Of the currently affected area, which Tanuspong and his team estimate to be about a quarter of Thailand's Upper Gulf, about half appears green, while the other half closer to shore has turned brown, from pollution and dead plankton, the scientist says.
“The plankton in the water will (either) consume all the nutrients and thrive, or they will die due to a lack of light. Their carcasses will then sink to the seabed and decompose," says Tanuspong.
The process of decay causes low oxygen conditions in the water and that too affects marine life.
Floating along the coastline are more than 260 mussel farming plots, of which over 80% have already been severely impacted by the bloom, according to an authority from the Chonburi Fisheries Association.
Department of Fisheries data from 2021 shows Chonburi can produce 2,086 tonnes (4.6 million lbs) of mussels per year worth 26,655,000 THB ($1 million).
“The damage appears to be 100 %. See, they just fall off when you shake it. There are no live ones left, they're all dead, including the oysters too.

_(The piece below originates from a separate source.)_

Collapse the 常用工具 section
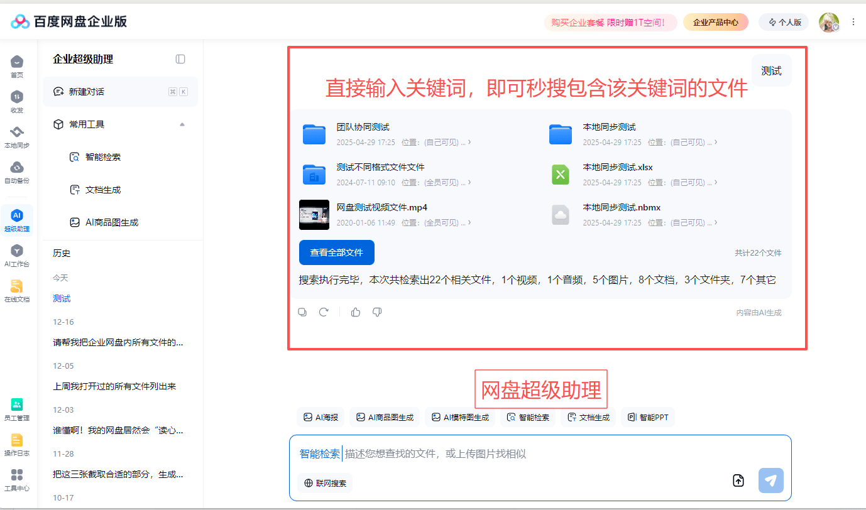 click(182, 124)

Normally, they would cling (to the rope) here," 47-year-old local fisherman Suchat Buawat, who owns over 10 farming plots, told Reuters as he inspected his dead shellfish.
With the bloom impacting the quality and quantity of his mussel harvest, the fisherman of over 20 years in Chonburi's Si Racha district estimates his losses to be over 500,000 baht ($14,000).
While the exact cause behind the green seawater is yet to be determined, scientists like Tanuspong are exploring potential links to climate change and natural weather patterns like El Niño to help those whose livelihoods depend on the sea.
The discovery that the current plankton bloom is dominated by the Noctiluca species — the same species that was initially thought to be inactive but which returned during the El Nino in 2019/2020 — prompted Tanuspong and his team to study whether there is any link between the two occurrences.
He hopes the data and their findings can be used to forecast future plankton blooms, allowing fishermen to predict the best times to farm and harvest.
But science alone will not mitigate the consequences of blooms, says Tanuspong. "If we don't start contributing (to conserve the Earth), nothing will change."
Worldwide, marine heatwaves have become a growing concern this year, with thousands of dead fish washing up on beaches in Texas and experts warning of algal blooms along the British coast as a result of rising sea temperatures.